The downsides are obvious.As well as negating the price advantage of an integrated component like the EMP-TWD1, it also means waving goodbye to its essential simplicity and user friendliness as well as taking a hit on price. External sources can be played through the Epson,but the options are limited to composite and S-video, and stereo audio from a VCR, or perhaps a games console.

You may not regard this as an ease of use issue,but the sheer bulk of the projector may be daunting, especially if it ends up planted on a coffee table, as will often be the case by default. Otherwise the unit is very simple to operate, thanks to crystal clear main controls, and a generally helpfully designed and well sign posted remote control.
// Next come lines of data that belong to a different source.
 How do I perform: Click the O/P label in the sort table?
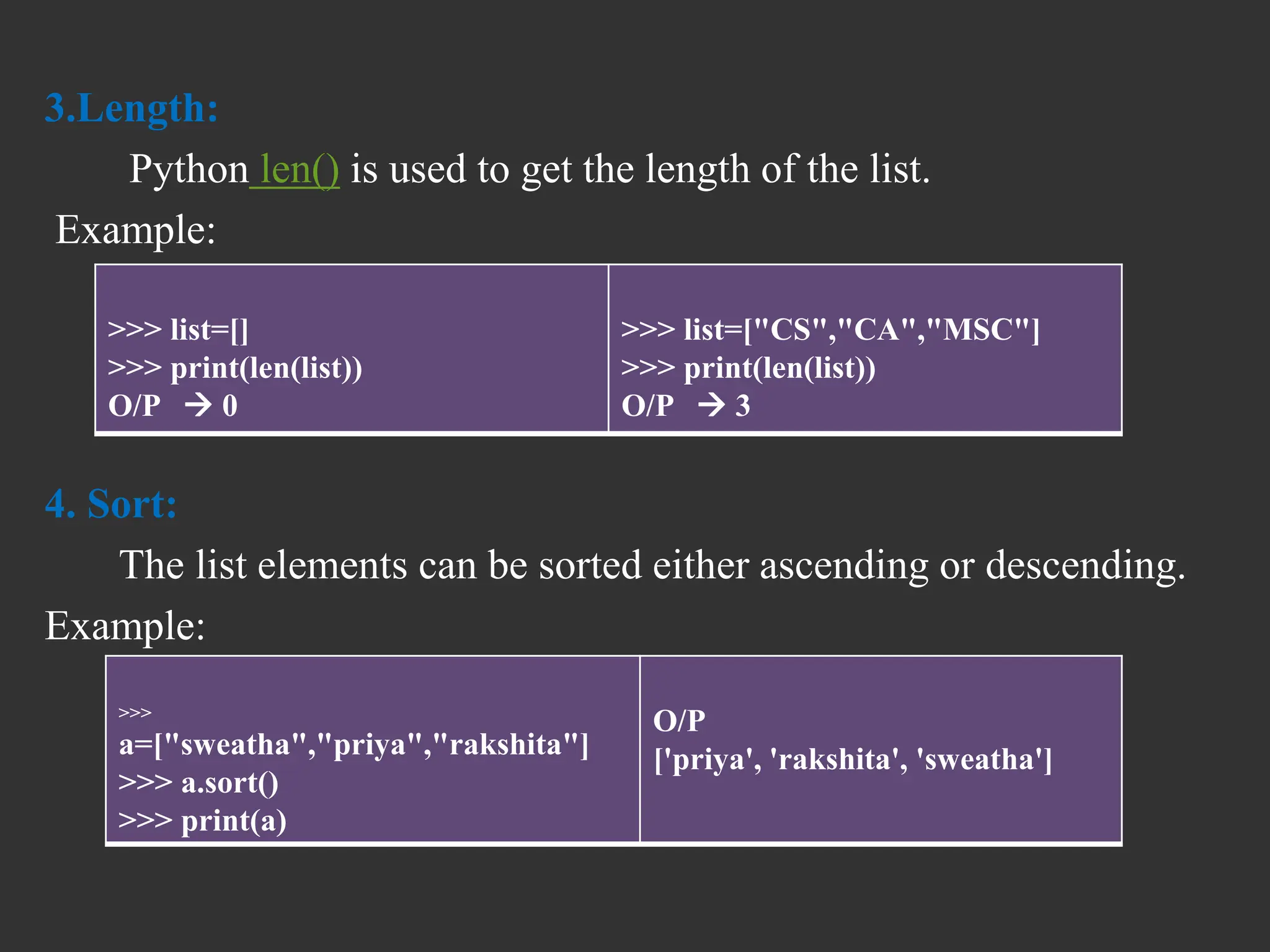[679, 721]
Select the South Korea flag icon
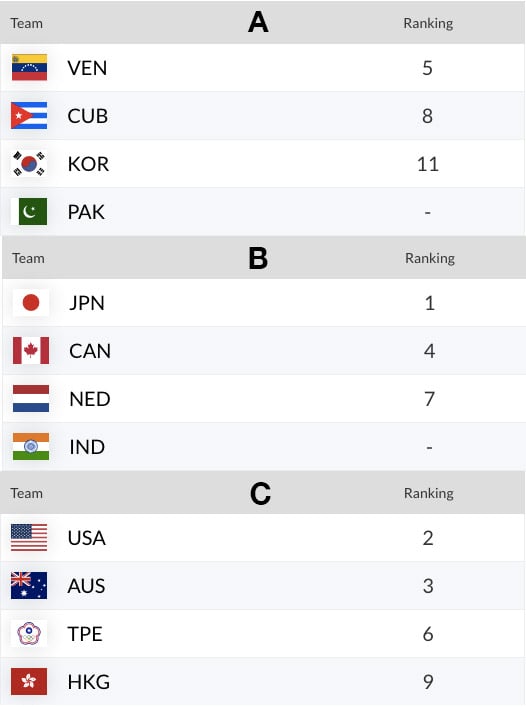 coord(29,164)
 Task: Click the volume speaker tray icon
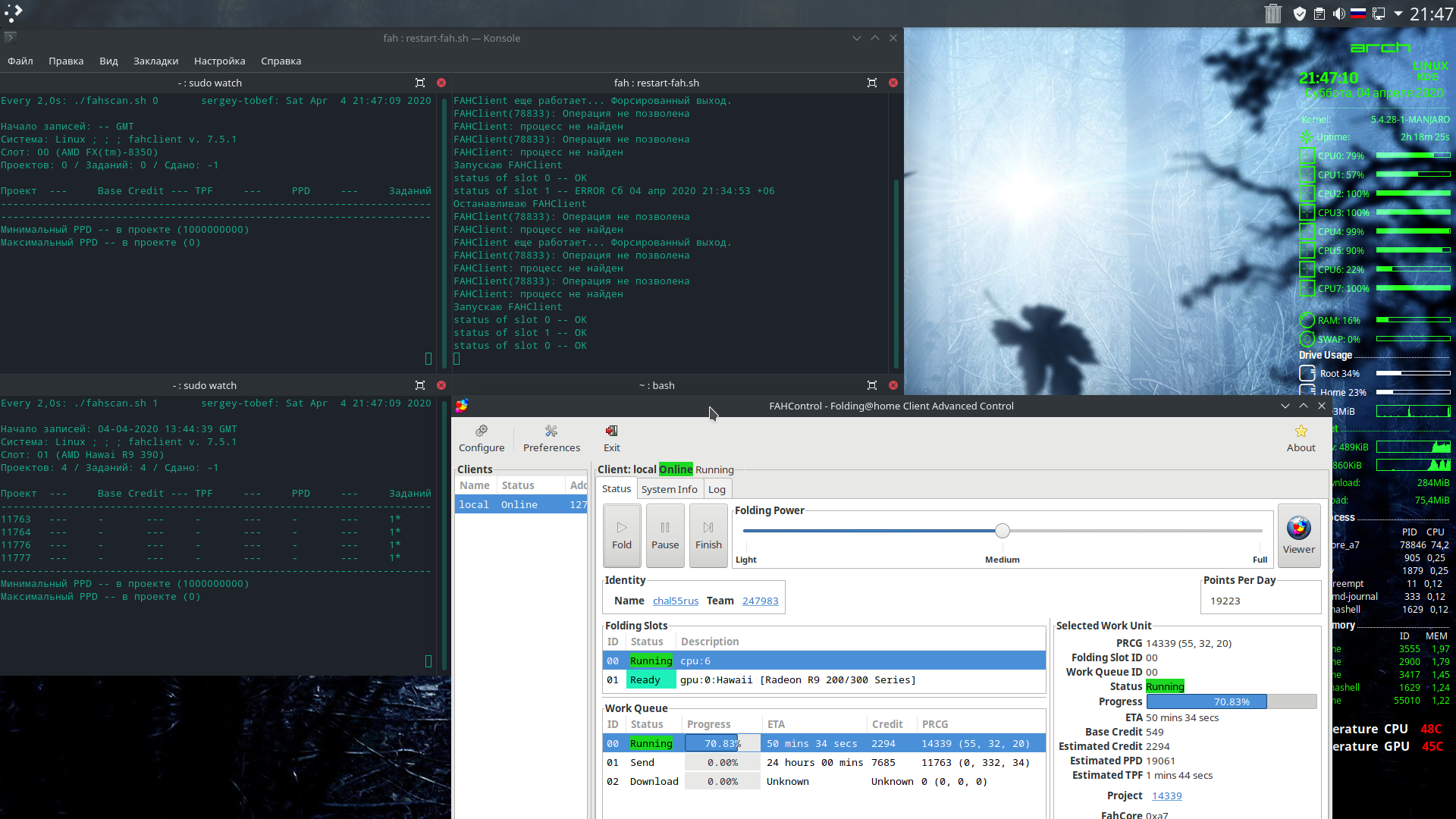coord(1338,14)
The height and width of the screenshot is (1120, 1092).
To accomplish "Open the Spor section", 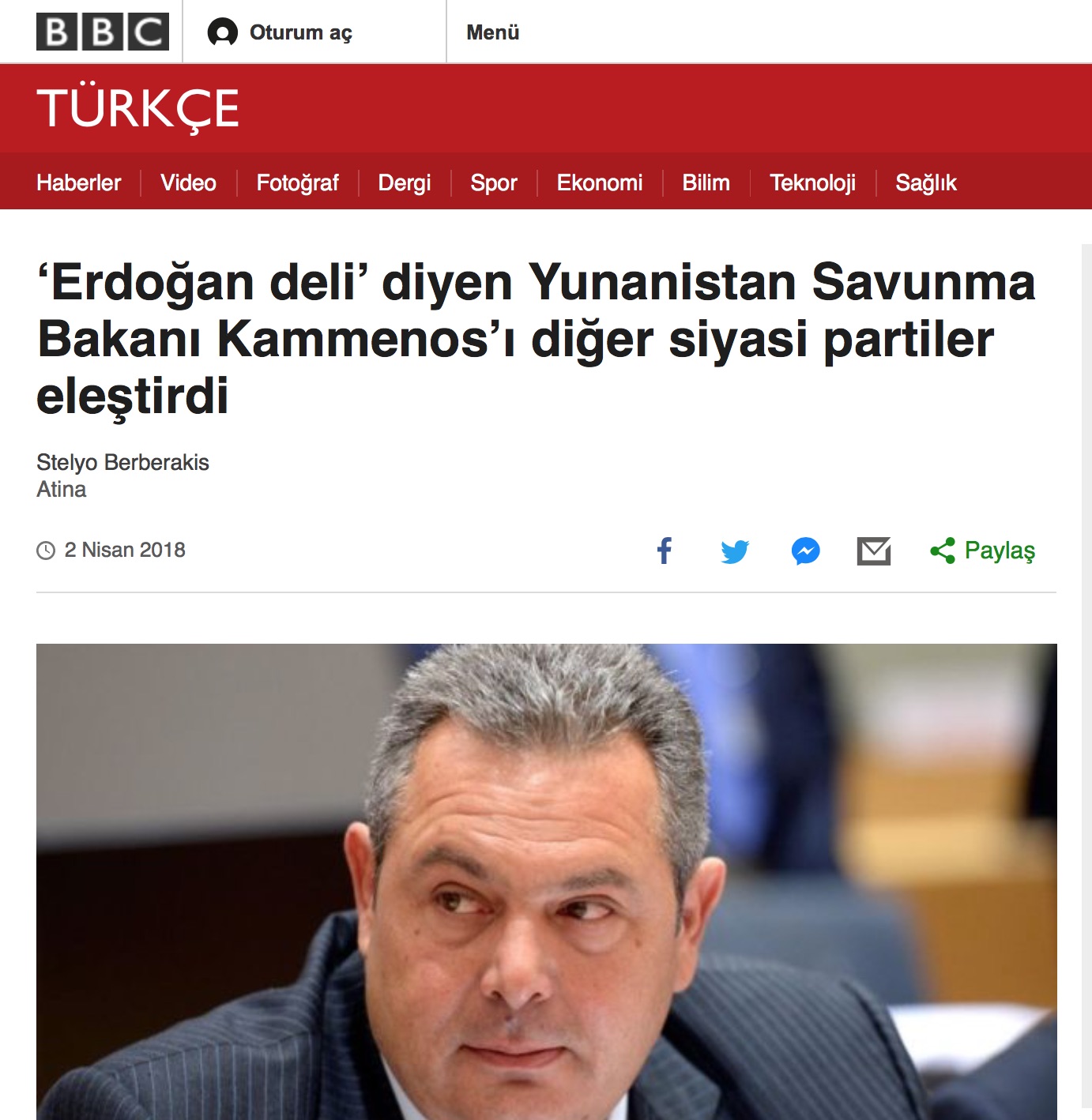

Even by LCD standards, the Epson is quite a basic performer, in the first instance because the cheesecutter grid pattern produced by the black lines dividing rows and columns of display pixels are not easily ignored.You will see the lines easily at a viewing distance of twice screen width, and with half-decent eyesight you may still do so from considerably further away.

Even if this unwanted reminder the underlying technology does pass you by, there is the inevitable residue of granularity as motion artefacts are distorted by the cobblestone view generated by the pixel structure. The fact is that unless you intend to project only up to a very small overall size,comparable to a glass screen TV, the Epson requires quite a large room before it makes sense.

To put the problem into some sort of perspective, a conventional LCD of the type used here requires about twice the resolution of an otherwise similar DLP to give a comparably clean and grid-free result onscreen. In terms of brightness and general optical punch, the EMP-TWD1 is clearly intended for a largish screen,but the limited resolution simply makes this impractical.

The lack of picture resolution has other consequences, especially with external video sources like Sky , including excessive chroma noise in pictures involving a lot of motion (one striking example was the recent Sony ad showing thousands of coloured balls flying through the air), and severe moiré, noticed particularly but not exclusively with black and white source material, especially from external sources treated as nonprogressive, and motion artefacts were also very obvious

Sound quality is good for a fully integrated unit,but this means no better nor worse than a mainstream TV set, and in no way comparable to any half decent audio system based on an amplifier and multichannel speaker system. But even here the overall impression is spoiled, in this case by the fan cooling system, which is subjectively considerably noisier and more intrusive than the quoted numbers imply. On the plus side there is a useful range of picture conditioning and trick play options for DVD playback, and raw colour performance is good while brightness and contrast are above average,which helps the Epson cope with rooms that are not fully blacked out.

The basic proposition is a brilliant one: a single box that handles everything concerned with DVD playback. It fulfils the ease of use criterion,and it can hardly be described as expensive,but in the final analysis it fails on its own terms. It's a perfectly adequate DVD player, albeit a simple one,but sound quality is well short of the standards we look for in these pages - and the projector can only be described as primitive with inadequate resolution and average pictures.